**TASK INSTRUCTIONS**
Everything from the line containing "Image resolution: width=598" through the last line of the listing below should be returned exactly, except for pictures.

[[ MATERIAL TO PROCESS open ]]

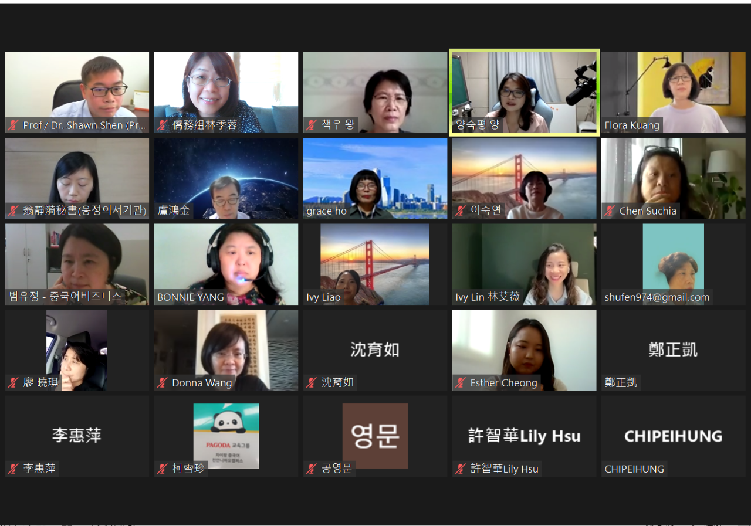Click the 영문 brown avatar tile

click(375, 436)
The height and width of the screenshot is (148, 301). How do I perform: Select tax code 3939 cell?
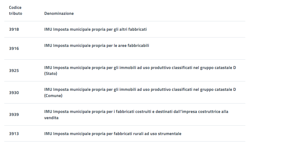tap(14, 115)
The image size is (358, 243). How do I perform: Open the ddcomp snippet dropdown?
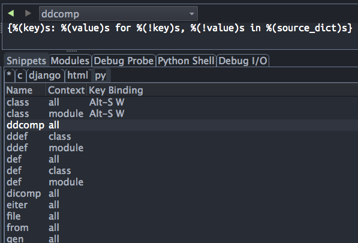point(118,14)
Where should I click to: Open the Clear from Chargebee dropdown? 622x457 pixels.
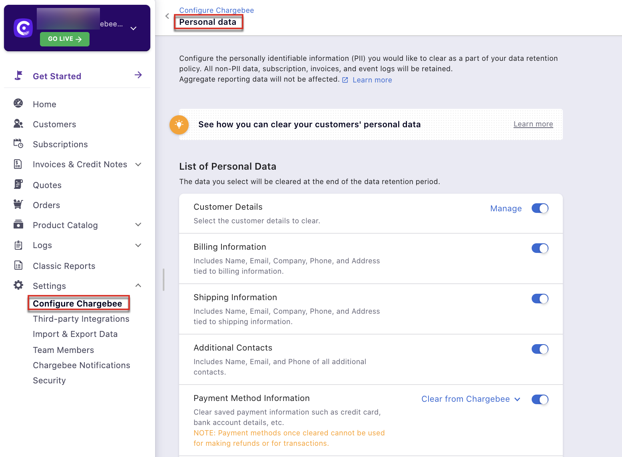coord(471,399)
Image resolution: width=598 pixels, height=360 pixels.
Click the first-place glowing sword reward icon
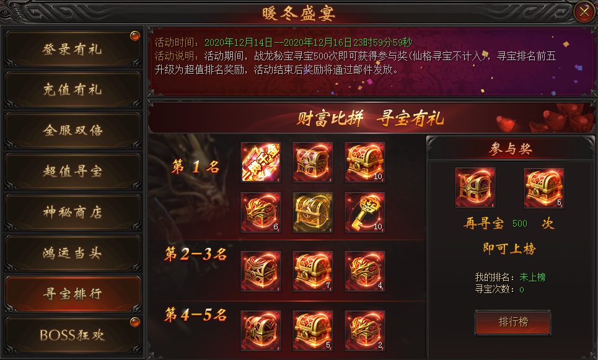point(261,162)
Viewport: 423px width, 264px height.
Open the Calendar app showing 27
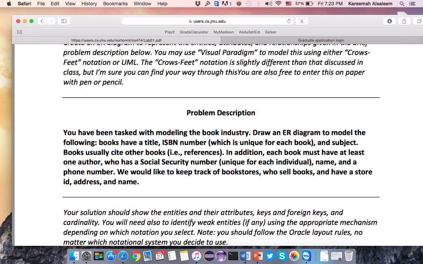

[[ MATERIAL TO PROCESS closed ]]

**RESPONSE TO THE TASK**
Image resolution: width=598 pixels, height=360 pixels.
Click the first-place glowing sword reward icon
point(261,162)
Viewport: 423px width, 264px height.
Open the Calendar app showing 27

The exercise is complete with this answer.